- [ASSIGNMENT]
Look below for the lines from the one with "Tap the 17:02 clock in status bar" to the one with "This screenshot has width=722, height=1568.", and copy exactly those lines, both ends included.

BEGIN MATERIAL FOR THE TASK

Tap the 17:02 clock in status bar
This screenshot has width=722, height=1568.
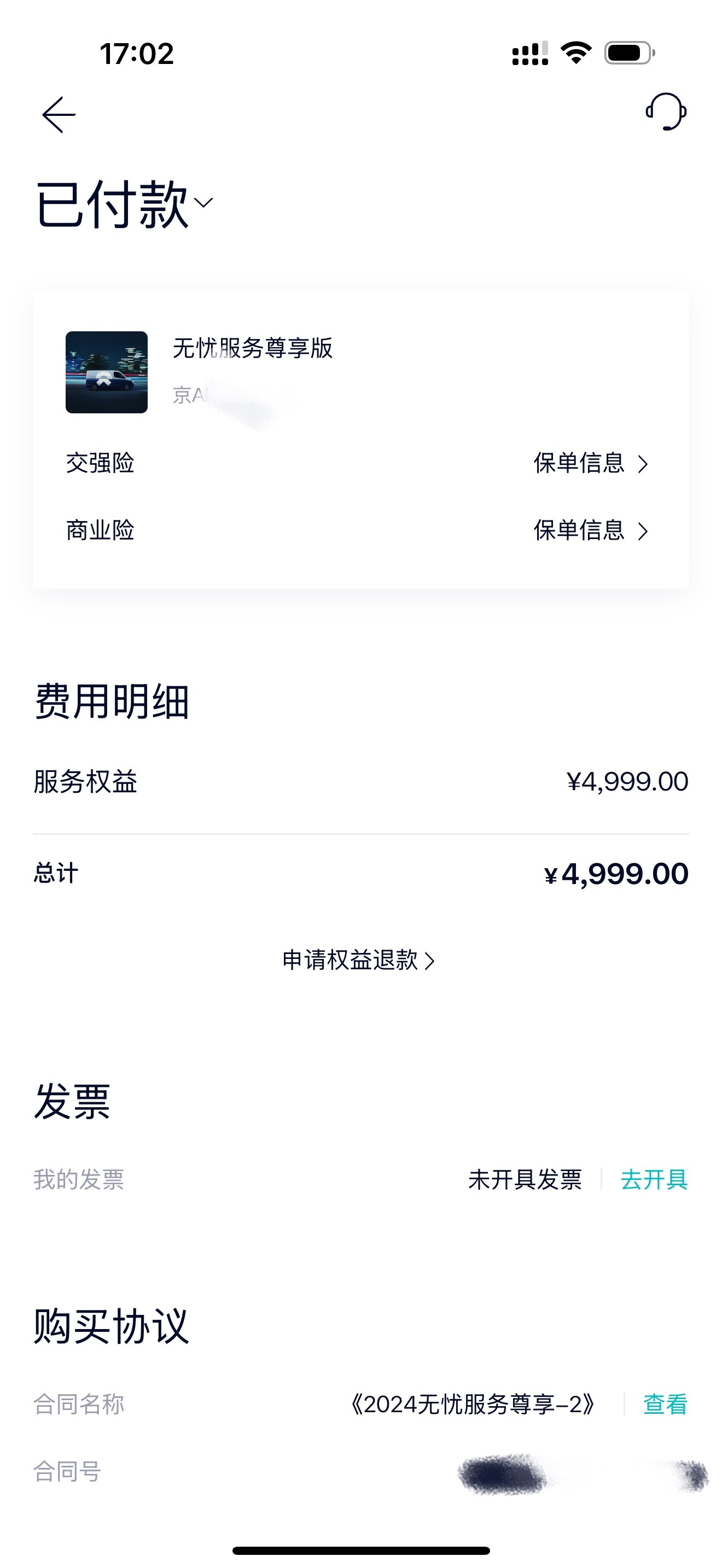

END MATERIAL FOR THE TASK
BEGIN MATERIAL FOR THE TASK

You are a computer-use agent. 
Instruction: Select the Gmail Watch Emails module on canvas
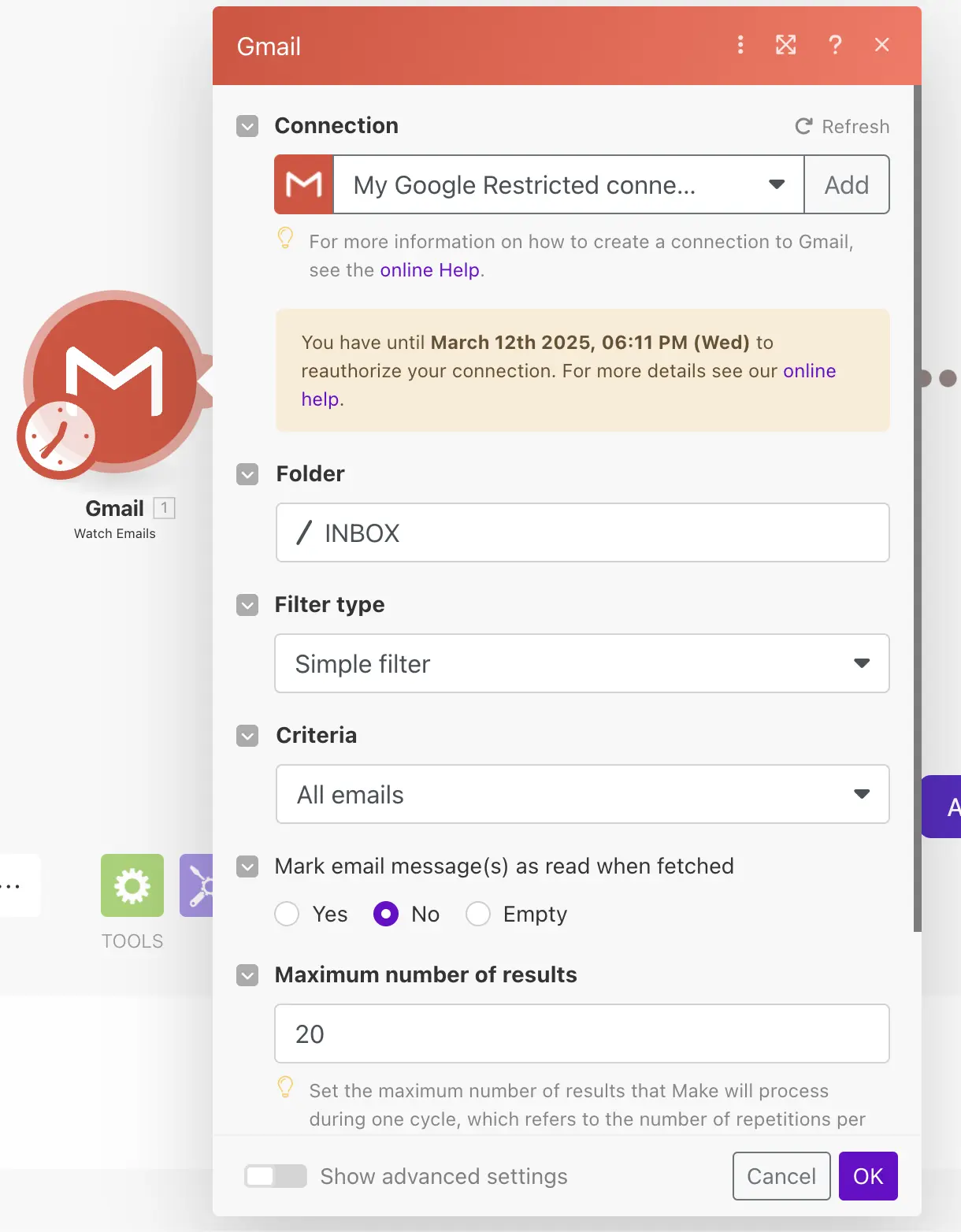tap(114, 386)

END MATERIAL FOR THE TASK

- [ANSWER SPACE]
Tap the 17:02 clock in status bar
This screenshot has width=722, height=1568.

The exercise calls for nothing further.